▶ What this task involves
Rewrite these lines, putting "tap(x,y)" wherever "click(x,y)" appears and keeping everything else the same.

(Entries on where items appear)
#####

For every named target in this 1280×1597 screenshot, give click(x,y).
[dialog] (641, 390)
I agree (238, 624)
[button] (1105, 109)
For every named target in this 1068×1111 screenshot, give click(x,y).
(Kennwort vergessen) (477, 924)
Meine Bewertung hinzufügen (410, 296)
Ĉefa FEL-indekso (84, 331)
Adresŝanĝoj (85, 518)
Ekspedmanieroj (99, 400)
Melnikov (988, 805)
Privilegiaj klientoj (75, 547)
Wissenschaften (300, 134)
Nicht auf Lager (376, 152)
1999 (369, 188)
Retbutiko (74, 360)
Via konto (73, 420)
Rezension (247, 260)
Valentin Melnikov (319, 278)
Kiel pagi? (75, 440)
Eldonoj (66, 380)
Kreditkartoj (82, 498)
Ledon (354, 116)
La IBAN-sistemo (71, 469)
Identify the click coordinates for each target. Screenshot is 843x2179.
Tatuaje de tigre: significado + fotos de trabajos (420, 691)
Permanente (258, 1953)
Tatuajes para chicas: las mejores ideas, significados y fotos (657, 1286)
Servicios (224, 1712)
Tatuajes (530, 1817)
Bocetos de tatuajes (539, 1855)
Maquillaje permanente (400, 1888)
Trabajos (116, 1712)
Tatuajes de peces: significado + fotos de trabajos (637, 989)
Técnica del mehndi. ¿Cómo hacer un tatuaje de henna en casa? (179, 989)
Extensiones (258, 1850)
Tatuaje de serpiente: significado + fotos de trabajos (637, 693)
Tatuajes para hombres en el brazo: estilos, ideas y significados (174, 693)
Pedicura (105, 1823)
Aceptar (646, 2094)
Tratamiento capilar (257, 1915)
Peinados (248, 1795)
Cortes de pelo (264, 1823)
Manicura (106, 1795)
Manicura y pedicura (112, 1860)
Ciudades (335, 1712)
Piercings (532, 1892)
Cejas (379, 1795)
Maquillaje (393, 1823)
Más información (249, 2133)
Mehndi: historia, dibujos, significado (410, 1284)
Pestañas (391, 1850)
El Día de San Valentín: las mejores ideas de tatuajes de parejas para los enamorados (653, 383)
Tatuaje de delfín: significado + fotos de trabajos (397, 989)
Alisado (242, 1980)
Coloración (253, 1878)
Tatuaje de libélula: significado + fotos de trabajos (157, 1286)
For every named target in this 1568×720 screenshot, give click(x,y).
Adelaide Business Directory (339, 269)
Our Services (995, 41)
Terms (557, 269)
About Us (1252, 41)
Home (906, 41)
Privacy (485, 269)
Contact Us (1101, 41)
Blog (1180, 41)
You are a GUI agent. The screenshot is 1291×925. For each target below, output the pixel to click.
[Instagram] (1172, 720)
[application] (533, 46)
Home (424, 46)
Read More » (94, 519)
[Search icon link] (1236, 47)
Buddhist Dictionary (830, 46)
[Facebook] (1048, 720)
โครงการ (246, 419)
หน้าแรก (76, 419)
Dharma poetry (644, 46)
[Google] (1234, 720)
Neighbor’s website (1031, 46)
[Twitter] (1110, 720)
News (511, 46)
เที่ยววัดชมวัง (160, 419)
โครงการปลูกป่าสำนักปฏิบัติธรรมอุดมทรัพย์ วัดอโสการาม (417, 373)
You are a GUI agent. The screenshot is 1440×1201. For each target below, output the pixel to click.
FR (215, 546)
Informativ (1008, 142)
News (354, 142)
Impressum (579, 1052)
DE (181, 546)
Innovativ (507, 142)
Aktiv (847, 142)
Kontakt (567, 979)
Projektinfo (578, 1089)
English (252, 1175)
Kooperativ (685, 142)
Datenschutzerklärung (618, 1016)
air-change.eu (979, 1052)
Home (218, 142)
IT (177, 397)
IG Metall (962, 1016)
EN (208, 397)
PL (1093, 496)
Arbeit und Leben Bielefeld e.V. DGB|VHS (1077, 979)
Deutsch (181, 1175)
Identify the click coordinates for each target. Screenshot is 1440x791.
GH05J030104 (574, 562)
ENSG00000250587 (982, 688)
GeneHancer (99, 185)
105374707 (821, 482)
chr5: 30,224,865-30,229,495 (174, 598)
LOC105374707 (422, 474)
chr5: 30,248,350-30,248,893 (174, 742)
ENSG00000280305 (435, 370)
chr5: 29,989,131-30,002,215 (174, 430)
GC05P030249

#####

▶ The answer
For every named target in this 1280×1597 screenshot, give tap(x,y).
[dialog] (641, 390)
I agree (238, 624)
[button] (1105, 109)
For every named target in this 1068×1111 screenshot, give tap(x,y).
(Kennwort vergessen) (477, 924)
Meine Bewertung hinzufügen (410, 296)
Ĉefa FEL-indekso (84, 331)
Adresŝanĝoj (85, 518)
Ekspedmanieroj (99, 400)
Melnikov (988, 805)
Privilegiaj klientoj (75, 547)
Wissenschaften (300, 134)
Nicht auf Lager (376, 152)
1999 (369, 188)
Retbutiko (74, 360)
Via konto (73, 420)
Rezension (247, 260)
Valentin Melnikov (319, 278)
Kiel pagi? (75, 440)
Eldonoj (66, 380)
Kreditkartoj (82, 498)
Ledon (354, 116)
La IBAN-sistemo (71, 469)
Identify the click coordinates for each target. Screenshot is 843x2179.
Tatuaje de tigre: significado + fotos de trabajos (420, 691)
Permanente (258, 1953)
Tatuajes para chicas: las mejores ideas, significados y fotos (657, 1286)
Servicios (224, 1712)
Tatuajes (530, 1817)
Bocetos de tatuajes (539, 1855)
Maquillaje permanente (400, 1888)
Trabajos (116, 1712)
Tatuajes de peces: significado + fotos de trabajos (637, 989)
Técnica del mehndi. ¿Cómo hacer un tatuaje de henna en casa? (179, 989)
Extensiones (258, 1850)
Tatuaje de serpiente: significado + fotos de trabajos (637, 693)
Tatuajes para hombres en el brazo: estilos, ideas y significados (174, 693)
Pedicura (105, 1823)
Aceptar (646, 2094)
Tratamiento capilar (257, 1915)
Peinados (248, 1795)
Cortes de pelo (264, 1823)
Manicura (106, 1795)
Manicura y pedicura (112, 1860)
Ciudades (335, 1712)
Piercings (532, 1892)
Cejas (379, 1795)
Maquillaje (393, 1823)
Más información (249, 2133)
Mehndi: historia, dibujos, significado (410, 1284)
Pestañas (391, 1850)
El Día de San Valentín: las mejores ideas de tatuajes de parejas para los enamorados (653, 383)
Tatuaje de delfín: significado + fotos de trabajos (397, 989)
Alisado (242, 1980)
Coloración (253, 1878)
Tatuaje de libélula: significado + fotos de trabajos (157, 1286)
For every named target in this 1568×720 screenshot, give tap(x,y).
Adelaide Business Directory (339, 269)
Our Services (995, 41)
Terms (557, 269)
About Us (1252, 41)
Home (906, 41)
Privacy (485, 269)
Contact Us (1101, 41)
Blog (1180, 41)
You are a GUI agent. The screenshot is 1291×925. For each target below, output the pixel to click.
[Instagram] (1172, 720)
[application] (533, 46)
Home (424, 46)
Read More » (94, 519)
[Search icon link] (1236, 47)
Buddhist Dictionary (830, 46)
[Facebook] (1048, 720)
โครงการ (246, 419)
หน้าแรก (76, 419)
Dharma poetry (644, 46)
[Google] (1234, 720)
Neighbor’s website (1031, 46)
[Twitter] (1110, 720)
News (511, 46)
เที่ยววัดชมวัง (160, 419)
โครงการปลูกป่าสำนักปฏิบัติธรรมอุดมทรัพย์ วัดอโสการาม (417, 373)
You are a GUI agent. The screenshot is 1440×1201. For each target below, output the pixel to click.
FR (215, 546)
Informativ (1008, 142)
News (354, 142)
Impressum (579, 1052)
DE (181, 546)
Innovativ (507, 142)
Aktiv (847, 142)
Kontakt (567, 979)
Projektinfo (578, 1089)
English (252, 1175)
Kooperativ (685, 142)
Datenschutzerklärung (618, 1016)
air-change.eu (979, 1052)
Home (218, 142)
IT (177, 397)
IG Metall (962, 1016)
EN (208, 397)
PL (1093, 496)
Arbeit und Leben Bielefeld e.V. DGB|VHS (1077, 979)
Deutsch (181, 1175)
Identify the click coordinates for each target. Screenshot is 1440x791.
GH05J030104 (574, 562)
ENSG00000250587 (982, 688)
GeneHancer (99, 185)
105374707 (821, 482)
chr5: 30,224,865-30,229,495 (174, 598)
LOC105374707 (422, 474)
chr5: 30,248,350-30,248,893 (174, 742)
ENSG00000280305 (435, 370)
chr5: 29,989,131-30,002,215 (174, 430)
GC05P030249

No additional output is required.